| Submission Deadline | Notification of Acceptance | Submission Email | Download |
|---|---|---|---|
| April 7, 2026 | 7-20 workdays | sympo_bath@confseml.org | Manuscript Template |
The rapid growth of artificial intelligence has led to software systems that must make decisions in environments with many interacting components. These systems range from autonomous services and communication platforms to large scale digital infrastructures. In such settings, individual components often act with partial information and varying objectives. Understanding how these components learn, adapt and coordinate is an important challenge in both software engineering and machine learning. Research in areas such as reinforcement learning, game theory and collective intelligence has begun to provide tools that allow developers to study these interactions in a principled way. This symposium brings together researchers who are interested in the foundations and practice of learning in multi agent software environments.
The central goal is to explore how software systems can learn to act effectively when their decisions depend on the behaviour of other agents. Traditional learning methods often assume a single learner or a stable environment, which does not reflect the interactive nature of many modern applications. Recent advances have introduced methods that allow multiple learners to adjust to one another, yet many open questions remain. These include how to manage conflicting objectives, how to ensure reliable learning in dynamic settings and how to design system level incentives that promote stable collective behaviour. By focusing on these challenges, the symposium aims to identify promising research ideas and practical solutions that can guide the development of future intelligent software systems.
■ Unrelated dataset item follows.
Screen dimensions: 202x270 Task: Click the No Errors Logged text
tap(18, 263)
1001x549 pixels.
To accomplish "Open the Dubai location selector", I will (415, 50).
The symposium welcomes contributions that study learning and decision processes in systems with multiple interacting agents. Themes include coordination and competition in software environments, learning dynamics in strategic settings, interest alignment and conflict resolution in distributed systems, reinforcement learning with interacting learners, and methods that support transparency and reliability in collective decision making. We also encourage work that connects theoretical progress with software applications in areas such as autonomous services, communication platforms, digital markets and distributed control. Submissions may be conceptual, methodological or application focused. Participants will have the opportunity to discuss new ideas, present ongoing work and engage with others who are developing techniques for complex interactive systems.
Accepted papers of this symposium will be published in Applied and Computational Engineering (Print ISSN: 2755-2721), and will be submitted to Conference Proceedings Citation Index (CPCI), Crossref, Portico, Inspec, Google Scholar, CNKI, and other databases for indexing. The situation may be affected by factors among databases like processing time, workflow, policy, etc.
This symposium is organized by CONF-SEML 2026 and will independently proceed the submission and publication process.
Please note that the publication policy may vary between different publishers. For details regarding the publication process, kindly refer to the policies of the respective publisher.